One way to understand what needs fixing in health care is with a marketing book, Seth Godin's Permission Marketing.

In his 1999 classic, Godin identifies various levels of permission consumers give businesses, ranging from  "transaction permission" to "intravenous permission."

He urges his readers to  climb the permission ladder, increasing the level of permission consumers give them to make more money.

In health care, the right public policy is geared to going down the permission ladder.

Once consumers reach a level of "intravenous permission," price is no longer an object. When death is on the line the doctor has carte blanche. Our cost problems stem from the fact that too much of our health care is delivered in this way.

Intel CEO Paul Otellini has a different model. The "medical home" concept he pushes today at Politico is all about being pro-active. "Personal health is about shifting the focus from institution to individual and hospital to home," he writes.

Instead of just giving transaction permission to your doctor, in other words, give a clinic subscription permission. As with magazines, subscriptions cost less than the news stand price.

Insurance works through subscription permission -- employees sign up for their plans on a yearly basis. But  most insurance is geared to selling a collection of transactions or, in an emergency, some portion of the intravenous permission a hospital has for your blood transfusion.

Instead, Otellini suggests, subscribe to services delivered at your convenience. This gives you the best of both worlds. You save the news stand cost of those services, and by engaging in prevention you cut down intravenous permission and its costs.
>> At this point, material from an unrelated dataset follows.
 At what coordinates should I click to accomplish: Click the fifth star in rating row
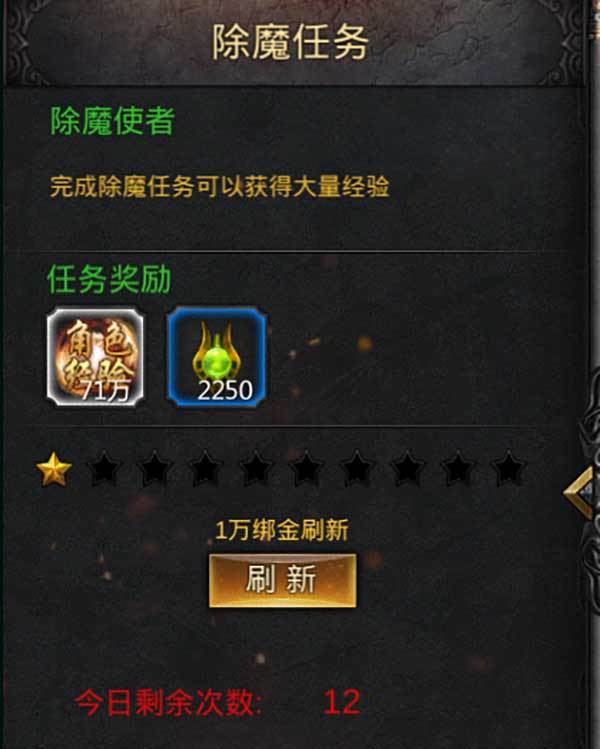tap(255, 470)
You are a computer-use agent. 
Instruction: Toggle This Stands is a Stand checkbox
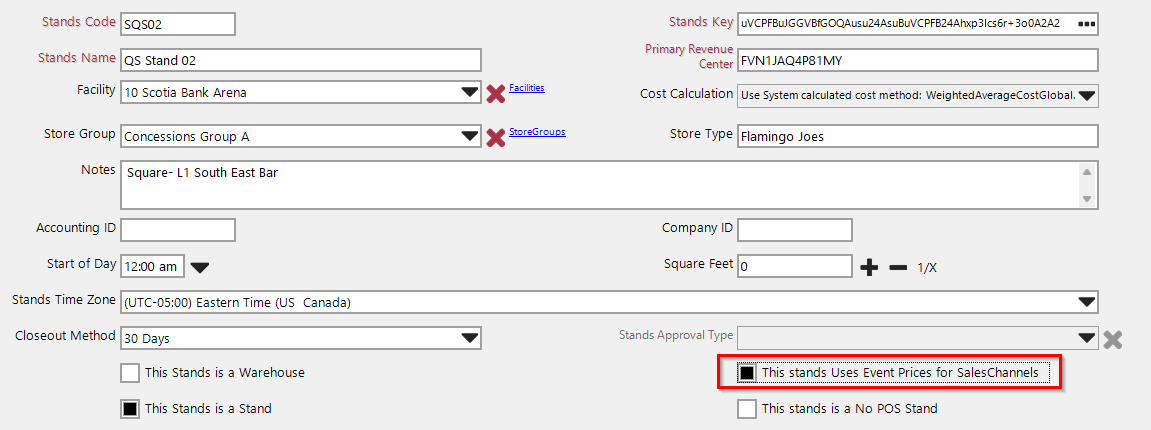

The difference between insurance as Otellini sees it and as it presently exists is that he wants you to build personal relationships with those who provide you health services, and make the key brand the company you see rather than the one you write checks to.

Thus health care services become more like frequent flyer miles than lottery tickets.

This changes your  incentive, toward taking responsibility for what you do on a day to day basis, away from waiting for the inevitable heart attack.

It also changes business incentives, away from selling more services, toward selling services effiiciently.

Thus proper health care lies in the middle of Godin's permission ladder. You agree to buy services on a regular basis, and in exchange for that increased permission both sides of the transaction see their incentives transformed.

The only difference between business and government, between right and left, in health care lies in how we get to where we are to this permission-based world Godin and Otellini envisage.